Task:
Can you pull out the rows from the line with "Given: Click the 'Labels' section label" up to and including the line with "[x=31, y=33]", copying each one unchanged?

Exercise inputs:
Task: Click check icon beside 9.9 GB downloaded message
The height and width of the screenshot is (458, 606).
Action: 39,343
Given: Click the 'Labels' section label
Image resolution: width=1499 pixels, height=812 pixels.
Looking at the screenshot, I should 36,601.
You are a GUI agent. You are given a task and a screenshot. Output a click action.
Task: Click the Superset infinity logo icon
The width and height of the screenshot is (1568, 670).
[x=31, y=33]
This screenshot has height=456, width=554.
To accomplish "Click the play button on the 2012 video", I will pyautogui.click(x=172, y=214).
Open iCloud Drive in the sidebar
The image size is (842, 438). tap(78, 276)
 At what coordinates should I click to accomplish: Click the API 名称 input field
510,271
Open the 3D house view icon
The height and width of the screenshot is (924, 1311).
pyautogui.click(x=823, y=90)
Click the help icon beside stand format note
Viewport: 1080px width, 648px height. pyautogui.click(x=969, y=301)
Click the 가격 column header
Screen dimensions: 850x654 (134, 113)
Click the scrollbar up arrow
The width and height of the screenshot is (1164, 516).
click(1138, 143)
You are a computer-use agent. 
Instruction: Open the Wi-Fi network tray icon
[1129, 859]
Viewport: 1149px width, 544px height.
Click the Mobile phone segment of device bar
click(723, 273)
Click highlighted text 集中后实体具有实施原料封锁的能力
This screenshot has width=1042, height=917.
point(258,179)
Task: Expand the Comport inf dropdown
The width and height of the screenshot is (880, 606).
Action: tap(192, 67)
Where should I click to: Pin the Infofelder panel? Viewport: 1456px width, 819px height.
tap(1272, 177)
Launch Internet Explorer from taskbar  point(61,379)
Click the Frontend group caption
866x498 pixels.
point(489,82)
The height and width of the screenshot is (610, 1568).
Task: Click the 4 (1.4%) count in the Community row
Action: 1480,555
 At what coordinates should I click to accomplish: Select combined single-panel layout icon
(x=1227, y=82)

Written solution:
Given: Click the 'Labels' section label
Image resolution: width=1499 pixels, height=812 pixels.
Looking at the screenshot, I should 36,601.
You are a GUI agent. You are given a task and a screenshot. Output a click action.
Task: Click the Superset infinity logo icon
The width and height of the screenshot is (1568, 670).
[x=31, y=33]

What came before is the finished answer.